AHMET ÇAY, E. Perrin Akçakoca KUMBASAR, Seniha MORSUNBUL

TERMOFİKSAJ İŞLEMLERİ İÇİN RAMÖZ ATIK HAVASINDAN ISI GERİ KAZANIM SİSTEMİNİN ENERJİ VE EKSERJİ ANALİZİ

Enerji geri kazanım uygulamaları, doğal kaynakların verimli kullanılması adına sürdürülebilir üretimin temel koşullarından birisidir. Tekstil terbiye işletmelerinde uygulanan süreçler sonucunda oldukça fazla miktarda atık enerji ortaya çıkmaktadır. Bu atık enerjinin geri kazanılması hem ekonomik hem de çevresel fayda sağlamaktadır. Bu çalışma kapsamında tekstil terbiye işletmelerinde kullanılan ramözlerin atık havasından ısı geri kazanımı analiz edilmiştir. İncelenen işletme ölçekli ısı geri kazanım sisteminde kuru termofiksaj havası ile işletme suyu ısıtılmaktadır. Sistemin termodinamik modeli enerji ve ekserji analizleri ile sunulmuştur. Sistemde ısıtılan suyun sıcaklığını etkileyen en önemli parametrenin su debisi olduğu görülmüştür. Düşük su debilerinde 70-75 °C'de sıcak su elde etmek mümkündür.
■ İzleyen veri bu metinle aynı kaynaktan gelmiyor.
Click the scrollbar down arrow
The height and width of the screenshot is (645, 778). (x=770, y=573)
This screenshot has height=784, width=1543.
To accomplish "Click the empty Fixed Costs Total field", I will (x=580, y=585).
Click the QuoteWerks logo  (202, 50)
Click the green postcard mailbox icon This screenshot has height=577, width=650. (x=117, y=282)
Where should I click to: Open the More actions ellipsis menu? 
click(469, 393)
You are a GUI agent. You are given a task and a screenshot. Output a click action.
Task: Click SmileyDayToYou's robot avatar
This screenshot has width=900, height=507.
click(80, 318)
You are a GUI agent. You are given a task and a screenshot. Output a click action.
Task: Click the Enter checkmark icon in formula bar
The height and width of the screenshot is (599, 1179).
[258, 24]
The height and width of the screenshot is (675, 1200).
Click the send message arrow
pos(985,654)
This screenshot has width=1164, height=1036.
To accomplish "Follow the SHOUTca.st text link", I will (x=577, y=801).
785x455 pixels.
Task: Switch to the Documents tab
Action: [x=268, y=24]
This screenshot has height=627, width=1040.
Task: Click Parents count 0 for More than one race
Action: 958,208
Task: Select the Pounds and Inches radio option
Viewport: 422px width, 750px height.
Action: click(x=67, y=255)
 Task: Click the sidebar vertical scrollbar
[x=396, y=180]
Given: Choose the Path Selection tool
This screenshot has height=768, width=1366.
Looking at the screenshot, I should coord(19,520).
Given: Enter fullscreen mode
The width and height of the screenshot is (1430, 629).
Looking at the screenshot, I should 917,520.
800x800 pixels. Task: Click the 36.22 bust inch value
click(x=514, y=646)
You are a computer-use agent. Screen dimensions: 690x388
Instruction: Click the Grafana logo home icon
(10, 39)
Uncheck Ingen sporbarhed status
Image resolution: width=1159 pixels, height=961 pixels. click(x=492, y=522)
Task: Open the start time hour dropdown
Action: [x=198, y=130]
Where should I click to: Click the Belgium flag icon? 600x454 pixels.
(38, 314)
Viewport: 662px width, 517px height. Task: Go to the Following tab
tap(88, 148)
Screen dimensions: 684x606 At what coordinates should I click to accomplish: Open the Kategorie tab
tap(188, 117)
Su debisi azaldıkça sistemde ortaya çıkan ekserji tahribi azalmakta, ekserji verimi artmaktadır. Isı geri kazanım sisteminin ekserji verimi su debisine bağlı olarak %10 ile %30 aralığında değişmektedir.

ENERGY AND EXERGY ANALYSIS OF STENTER EXHAUST AIR HEAT RECOVERY SYSTEM FOR HEAT-SETTING PROCESSES

Energy recovery applications are of great importance for sustainable production with regard to efficient use of natural sources. Textile finishing processes generates large amount of waste energy. Recovery of this waste energy provides both economic and environmental benefits. In the scope of this study, heat recovery from the exhaust air of textile stenters was analysed. Process water is heated by the exhaust air of thermosetting process in an industrial scale heat recovery system retrofitted to a stenter. Thermodynamic model of the system was presented by energy and exergy analyses. Mass flow rate of water was observed to be the most significant parameter that affects the temperature of water outlet. 70-75 °C water outlet temperatures can be obtained at lower waste water mass flow rates. Decrease in the mass flow rate of water led to decrease in exergy destruction and increase in exergy efficiency. Exergy efficiency of the system was calculated between 10% and 30% depending on the mass flow rate of water.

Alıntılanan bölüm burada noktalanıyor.